─── DATA RECORDS

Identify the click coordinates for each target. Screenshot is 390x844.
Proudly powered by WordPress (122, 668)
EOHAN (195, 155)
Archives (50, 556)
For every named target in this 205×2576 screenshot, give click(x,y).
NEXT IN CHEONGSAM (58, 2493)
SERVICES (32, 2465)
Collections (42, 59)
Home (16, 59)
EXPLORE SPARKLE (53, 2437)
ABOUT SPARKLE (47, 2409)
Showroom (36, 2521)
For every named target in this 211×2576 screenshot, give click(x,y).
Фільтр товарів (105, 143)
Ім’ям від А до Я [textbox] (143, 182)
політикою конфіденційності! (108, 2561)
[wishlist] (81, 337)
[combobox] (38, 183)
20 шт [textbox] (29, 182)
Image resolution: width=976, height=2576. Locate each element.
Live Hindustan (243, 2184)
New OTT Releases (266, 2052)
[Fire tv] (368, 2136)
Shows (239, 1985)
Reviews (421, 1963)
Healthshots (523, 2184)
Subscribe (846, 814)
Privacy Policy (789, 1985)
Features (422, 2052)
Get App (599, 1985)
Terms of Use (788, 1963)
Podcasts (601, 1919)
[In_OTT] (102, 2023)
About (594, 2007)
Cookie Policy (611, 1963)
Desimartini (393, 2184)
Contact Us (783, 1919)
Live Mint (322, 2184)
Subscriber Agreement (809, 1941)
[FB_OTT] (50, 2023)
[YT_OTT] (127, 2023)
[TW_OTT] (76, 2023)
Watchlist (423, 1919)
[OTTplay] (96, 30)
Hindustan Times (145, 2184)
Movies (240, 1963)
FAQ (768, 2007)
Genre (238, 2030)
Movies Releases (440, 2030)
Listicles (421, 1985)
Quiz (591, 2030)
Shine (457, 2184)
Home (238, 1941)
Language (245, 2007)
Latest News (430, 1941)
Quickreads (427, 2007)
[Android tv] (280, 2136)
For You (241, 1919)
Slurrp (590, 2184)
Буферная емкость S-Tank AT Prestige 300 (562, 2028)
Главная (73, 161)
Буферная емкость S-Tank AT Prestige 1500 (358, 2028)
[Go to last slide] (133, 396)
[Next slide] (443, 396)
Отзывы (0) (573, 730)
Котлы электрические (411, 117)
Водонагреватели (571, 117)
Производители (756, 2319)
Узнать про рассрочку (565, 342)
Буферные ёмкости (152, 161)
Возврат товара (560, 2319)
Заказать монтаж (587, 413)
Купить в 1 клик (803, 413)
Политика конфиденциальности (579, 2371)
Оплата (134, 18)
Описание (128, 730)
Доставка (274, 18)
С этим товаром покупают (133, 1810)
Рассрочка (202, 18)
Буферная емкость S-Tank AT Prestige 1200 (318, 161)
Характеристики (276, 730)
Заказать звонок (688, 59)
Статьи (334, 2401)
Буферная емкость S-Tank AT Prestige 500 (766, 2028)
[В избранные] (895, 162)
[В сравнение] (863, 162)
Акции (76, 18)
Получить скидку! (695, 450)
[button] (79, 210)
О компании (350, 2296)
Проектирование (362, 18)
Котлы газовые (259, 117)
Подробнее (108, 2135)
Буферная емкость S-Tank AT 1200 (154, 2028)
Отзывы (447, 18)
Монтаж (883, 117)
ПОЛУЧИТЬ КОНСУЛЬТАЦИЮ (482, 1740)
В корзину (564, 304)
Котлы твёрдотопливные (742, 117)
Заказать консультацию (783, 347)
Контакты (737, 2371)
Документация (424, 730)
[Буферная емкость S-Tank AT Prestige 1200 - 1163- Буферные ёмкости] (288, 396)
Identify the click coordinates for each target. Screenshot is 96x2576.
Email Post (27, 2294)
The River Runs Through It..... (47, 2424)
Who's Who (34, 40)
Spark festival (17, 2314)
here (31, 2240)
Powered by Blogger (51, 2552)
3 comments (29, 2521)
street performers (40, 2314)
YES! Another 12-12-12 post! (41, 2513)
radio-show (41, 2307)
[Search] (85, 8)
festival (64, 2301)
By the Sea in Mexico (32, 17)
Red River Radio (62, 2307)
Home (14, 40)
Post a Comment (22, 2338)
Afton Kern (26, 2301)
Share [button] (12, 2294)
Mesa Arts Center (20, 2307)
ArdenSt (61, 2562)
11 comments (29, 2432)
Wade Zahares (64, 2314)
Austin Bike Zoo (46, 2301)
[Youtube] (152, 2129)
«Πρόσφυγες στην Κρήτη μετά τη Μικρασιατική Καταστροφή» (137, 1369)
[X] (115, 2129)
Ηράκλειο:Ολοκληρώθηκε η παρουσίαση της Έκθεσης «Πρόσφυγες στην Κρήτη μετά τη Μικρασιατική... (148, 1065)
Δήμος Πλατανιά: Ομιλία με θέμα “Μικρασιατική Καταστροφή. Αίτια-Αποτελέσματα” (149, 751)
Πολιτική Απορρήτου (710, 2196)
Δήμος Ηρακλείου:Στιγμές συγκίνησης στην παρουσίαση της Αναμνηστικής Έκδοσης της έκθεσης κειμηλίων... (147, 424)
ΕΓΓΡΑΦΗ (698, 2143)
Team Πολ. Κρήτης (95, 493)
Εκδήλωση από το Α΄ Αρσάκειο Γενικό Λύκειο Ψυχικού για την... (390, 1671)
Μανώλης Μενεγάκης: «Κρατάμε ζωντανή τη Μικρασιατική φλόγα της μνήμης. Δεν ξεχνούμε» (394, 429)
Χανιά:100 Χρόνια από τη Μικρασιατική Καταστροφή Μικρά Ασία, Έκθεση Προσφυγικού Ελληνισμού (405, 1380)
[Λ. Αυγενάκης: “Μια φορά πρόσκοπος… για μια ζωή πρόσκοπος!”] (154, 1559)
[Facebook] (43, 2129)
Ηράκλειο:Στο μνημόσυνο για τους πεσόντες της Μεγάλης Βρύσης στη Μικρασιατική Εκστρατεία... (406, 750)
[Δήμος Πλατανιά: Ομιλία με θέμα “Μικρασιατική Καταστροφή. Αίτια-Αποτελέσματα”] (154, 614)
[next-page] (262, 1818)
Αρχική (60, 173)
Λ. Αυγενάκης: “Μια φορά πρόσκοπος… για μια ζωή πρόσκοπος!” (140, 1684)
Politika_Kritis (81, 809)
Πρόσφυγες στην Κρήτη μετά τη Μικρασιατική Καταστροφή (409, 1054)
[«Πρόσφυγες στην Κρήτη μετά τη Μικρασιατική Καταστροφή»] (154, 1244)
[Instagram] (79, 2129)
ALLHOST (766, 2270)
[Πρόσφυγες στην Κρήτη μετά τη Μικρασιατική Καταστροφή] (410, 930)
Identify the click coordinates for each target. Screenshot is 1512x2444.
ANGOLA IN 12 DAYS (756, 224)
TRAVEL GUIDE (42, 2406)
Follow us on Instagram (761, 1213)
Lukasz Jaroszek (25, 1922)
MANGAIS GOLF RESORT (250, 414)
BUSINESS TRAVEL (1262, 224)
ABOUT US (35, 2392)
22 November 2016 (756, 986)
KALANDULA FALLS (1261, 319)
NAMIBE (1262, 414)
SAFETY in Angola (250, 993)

──────

● **ASSIGNMENT**:
Repeat exactly the lines above from the one with "ABOUT SPARKLE (47, 2409)" up to and including the one with "20 шт [textbox] (29, 182)". No other line belongs in the reply.

● **RESULT**:
ABOUT SPARKLE (47, 2409)
Showroom (36, 2521)
For every named target in this 211×2576 screenshot, give click(x,y).
Фільтр товарів (105, 143)
Ім’ям від А до Я [textbox] (143, 182)
політикою конфіденційності! (108, 2561)
[wishlist] (81, 337)
[combobox] (38, 183)
20 шт [textbox] (29, 182)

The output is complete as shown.